# [TASK INSTRUCTIONS]
Each line of the entries that contains the word "will" adds one. Reply with the resulting number only.

§ §

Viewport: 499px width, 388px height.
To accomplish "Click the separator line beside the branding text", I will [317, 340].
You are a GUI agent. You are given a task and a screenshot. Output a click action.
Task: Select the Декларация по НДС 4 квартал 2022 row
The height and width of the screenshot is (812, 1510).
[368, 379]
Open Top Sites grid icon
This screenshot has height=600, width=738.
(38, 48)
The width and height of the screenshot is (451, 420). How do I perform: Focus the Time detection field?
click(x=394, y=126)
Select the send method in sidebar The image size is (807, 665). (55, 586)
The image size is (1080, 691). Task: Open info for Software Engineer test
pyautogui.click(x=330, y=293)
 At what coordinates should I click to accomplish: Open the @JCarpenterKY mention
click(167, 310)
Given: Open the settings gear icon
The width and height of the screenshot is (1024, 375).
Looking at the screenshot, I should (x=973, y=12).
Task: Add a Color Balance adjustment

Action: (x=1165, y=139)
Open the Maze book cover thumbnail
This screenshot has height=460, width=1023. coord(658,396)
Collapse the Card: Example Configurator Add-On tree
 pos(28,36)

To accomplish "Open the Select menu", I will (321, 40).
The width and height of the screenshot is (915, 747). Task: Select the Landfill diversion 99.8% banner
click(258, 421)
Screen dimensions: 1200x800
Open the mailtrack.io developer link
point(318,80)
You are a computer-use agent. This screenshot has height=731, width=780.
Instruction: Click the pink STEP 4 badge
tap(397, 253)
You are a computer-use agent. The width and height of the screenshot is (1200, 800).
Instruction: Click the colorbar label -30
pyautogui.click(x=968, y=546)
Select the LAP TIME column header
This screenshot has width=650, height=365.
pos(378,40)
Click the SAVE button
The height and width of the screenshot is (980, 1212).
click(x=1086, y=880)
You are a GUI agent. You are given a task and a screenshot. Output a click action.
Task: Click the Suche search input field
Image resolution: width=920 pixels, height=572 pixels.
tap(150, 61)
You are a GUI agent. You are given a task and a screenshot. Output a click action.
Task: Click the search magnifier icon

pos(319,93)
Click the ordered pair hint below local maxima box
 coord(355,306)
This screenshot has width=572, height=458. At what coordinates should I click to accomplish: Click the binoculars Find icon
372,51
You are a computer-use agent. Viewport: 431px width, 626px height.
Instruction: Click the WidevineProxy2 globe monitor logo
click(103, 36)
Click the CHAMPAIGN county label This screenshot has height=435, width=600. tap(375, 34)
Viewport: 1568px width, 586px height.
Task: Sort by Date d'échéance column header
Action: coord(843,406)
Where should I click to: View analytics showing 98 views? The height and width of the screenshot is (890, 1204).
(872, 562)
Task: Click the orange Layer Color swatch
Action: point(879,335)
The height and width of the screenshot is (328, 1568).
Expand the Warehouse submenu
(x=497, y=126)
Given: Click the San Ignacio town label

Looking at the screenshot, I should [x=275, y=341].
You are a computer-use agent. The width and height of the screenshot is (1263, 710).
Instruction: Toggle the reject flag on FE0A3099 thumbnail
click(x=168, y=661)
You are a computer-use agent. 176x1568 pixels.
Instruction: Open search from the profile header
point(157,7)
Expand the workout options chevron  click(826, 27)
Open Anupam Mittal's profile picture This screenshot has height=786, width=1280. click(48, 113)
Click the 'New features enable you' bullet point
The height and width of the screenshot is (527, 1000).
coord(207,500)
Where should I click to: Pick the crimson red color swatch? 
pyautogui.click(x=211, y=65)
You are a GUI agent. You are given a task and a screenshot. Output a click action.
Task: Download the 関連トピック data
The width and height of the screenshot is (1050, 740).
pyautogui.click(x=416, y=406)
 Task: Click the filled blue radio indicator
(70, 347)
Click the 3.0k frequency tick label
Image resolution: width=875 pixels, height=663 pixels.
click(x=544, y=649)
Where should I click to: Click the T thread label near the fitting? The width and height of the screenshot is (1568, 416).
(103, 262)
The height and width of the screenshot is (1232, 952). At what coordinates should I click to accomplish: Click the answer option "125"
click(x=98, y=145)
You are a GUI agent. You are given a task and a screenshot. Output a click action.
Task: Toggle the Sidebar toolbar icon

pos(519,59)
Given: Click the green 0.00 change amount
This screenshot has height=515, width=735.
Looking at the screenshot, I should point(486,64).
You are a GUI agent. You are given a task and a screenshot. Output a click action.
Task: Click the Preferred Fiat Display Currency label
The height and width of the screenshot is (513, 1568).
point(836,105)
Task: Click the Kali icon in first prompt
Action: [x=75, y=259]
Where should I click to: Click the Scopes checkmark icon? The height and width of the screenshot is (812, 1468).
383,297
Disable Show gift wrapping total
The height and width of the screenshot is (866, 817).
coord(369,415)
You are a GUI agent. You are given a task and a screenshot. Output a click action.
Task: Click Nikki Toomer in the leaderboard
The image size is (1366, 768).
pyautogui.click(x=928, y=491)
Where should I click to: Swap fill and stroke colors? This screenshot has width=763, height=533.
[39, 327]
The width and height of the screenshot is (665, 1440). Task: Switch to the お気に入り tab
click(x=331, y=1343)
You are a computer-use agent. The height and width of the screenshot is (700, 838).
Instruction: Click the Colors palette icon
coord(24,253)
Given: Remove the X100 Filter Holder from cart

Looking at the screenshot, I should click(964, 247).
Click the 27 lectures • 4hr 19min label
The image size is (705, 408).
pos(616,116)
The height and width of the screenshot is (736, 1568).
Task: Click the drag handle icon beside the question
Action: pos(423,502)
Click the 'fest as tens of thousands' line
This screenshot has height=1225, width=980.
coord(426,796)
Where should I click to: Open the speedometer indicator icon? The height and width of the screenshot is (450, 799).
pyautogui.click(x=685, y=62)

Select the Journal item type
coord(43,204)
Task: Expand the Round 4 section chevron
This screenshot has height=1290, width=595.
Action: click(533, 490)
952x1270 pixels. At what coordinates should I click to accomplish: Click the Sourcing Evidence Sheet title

§ §

# [EXPECTED OUTPUT]
2